OpenSearch Client Java & Python APIs

asfoorial · April 16, 2021, 12:17am

Good day everyone,

Any plan for providing/supporting Elasticsearch Java Highlevel REST APIs and Python APIs?

Will currently writtern code that uses these APIs break now that elasticsearch namespaces have changed to reflect OpenSearch?

Will there be such APIs for OpenSearch maintained in repositories such as Maven Central and PyPI?

Regards,
Hasan

aparo · April 16, 2021, 8:26am

@asfoorial I’m working on clients code generator in my spare time.
I started here the fork of Elasticsearch code generator GitHub - aparo/opensearch-client-generator: OpenDistro Client code generator to be used with Elasticsearch and now I’m working to providing OpenAPI.
My task list is the following:

openAPI descriptor
Python (typed) client
Java/Scala client
My idea is also to provide scripts (python or similar) to automatically migrate the code from Elasticsearch to OpenSearch.
········
Retype the passage of the OpenSearch client thread above, starting with "Will currently writtern" and going on through "to providing OpenAPI.".
········
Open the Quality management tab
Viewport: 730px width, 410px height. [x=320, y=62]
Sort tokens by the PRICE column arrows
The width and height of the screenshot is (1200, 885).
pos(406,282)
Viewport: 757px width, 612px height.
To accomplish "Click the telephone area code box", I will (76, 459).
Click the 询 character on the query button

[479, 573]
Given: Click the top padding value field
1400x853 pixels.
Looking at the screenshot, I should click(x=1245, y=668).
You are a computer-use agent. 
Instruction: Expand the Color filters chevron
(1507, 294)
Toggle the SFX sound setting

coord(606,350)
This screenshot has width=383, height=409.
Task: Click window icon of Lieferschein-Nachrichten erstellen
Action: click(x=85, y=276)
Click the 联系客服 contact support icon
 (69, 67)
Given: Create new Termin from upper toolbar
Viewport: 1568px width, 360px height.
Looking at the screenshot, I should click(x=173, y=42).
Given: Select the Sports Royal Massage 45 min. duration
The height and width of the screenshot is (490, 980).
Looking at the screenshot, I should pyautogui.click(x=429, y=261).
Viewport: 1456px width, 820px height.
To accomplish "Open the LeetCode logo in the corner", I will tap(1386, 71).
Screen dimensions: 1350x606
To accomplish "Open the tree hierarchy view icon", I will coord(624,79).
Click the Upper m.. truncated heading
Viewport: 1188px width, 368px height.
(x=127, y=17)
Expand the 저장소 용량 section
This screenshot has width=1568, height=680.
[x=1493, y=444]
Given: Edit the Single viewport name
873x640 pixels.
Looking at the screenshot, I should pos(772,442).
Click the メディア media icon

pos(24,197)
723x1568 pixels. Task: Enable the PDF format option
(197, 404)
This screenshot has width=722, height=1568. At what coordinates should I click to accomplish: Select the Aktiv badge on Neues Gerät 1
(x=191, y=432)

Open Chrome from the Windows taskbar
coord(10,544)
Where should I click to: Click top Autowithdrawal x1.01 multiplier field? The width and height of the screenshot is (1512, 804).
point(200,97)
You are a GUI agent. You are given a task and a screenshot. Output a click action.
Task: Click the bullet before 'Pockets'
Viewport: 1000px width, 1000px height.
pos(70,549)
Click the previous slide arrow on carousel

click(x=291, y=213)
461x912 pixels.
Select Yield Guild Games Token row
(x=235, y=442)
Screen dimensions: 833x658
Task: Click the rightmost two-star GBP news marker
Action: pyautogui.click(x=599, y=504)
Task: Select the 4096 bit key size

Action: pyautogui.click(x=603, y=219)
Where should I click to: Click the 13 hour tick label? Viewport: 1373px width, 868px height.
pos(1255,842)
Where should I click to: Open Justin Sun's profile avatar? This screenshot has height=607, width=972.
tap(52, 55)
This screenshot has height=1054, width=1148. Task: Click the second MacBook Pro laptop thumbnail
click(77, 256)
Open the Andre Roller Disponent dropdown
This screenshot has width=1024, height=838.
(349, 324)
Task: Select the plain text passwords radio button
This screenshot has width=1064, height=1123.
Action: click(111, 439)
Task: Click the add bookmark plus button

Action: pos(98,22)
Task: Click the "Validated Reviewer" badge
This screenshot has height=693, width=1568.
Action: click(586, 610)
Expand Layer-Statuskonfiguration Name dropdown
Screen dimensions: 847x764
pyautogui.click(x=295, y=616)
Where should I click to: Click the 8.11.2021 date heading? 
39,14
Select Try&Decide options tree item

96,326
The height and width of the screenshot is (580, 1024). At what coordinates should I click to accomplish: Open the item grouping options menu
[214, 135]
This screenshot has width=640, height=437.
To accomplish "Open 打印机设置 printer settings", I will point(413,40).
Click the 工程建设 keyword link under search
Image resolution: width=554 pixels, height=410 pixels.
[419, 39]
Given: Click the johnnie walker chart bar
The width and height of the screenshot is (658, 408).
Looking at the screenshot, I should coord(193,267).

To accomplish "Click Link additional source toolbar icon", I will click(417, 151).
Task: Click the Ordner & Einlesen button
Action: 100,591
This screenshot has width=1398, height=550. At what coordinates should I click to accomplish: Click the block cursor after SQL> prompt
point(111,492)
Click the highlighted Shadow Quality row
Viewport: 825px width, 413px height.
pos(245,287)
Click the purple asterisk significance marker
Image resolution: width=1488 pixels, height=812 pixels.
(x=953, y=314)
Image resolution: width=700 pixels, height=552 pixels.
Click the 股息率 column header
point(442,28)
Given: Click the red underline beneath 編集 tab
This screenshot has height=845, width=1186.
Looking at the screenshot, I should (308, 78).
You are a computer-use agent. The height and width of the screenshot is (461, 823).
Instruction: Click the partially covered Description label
········
> [Finished exercise]
Will currently writtern code that uses these APIs break now that elasticsearch namespaces have changed to reflect OpenSearch?

Will there be such APIs for OpenSearch maintained in repositories such as Maven Central and PyPI?

Regards,
Hasan

aparo · April 16, 2021, 8:26am

@asfoorial I’m working on clients code generator in my spare time.
I started here the fork of Elasticsearch code generator GitHub - aparo/opensearch-client-generator: OpenDistro Client code generator to be used with Elasticsearch and now I’m working to providing OpenAPI.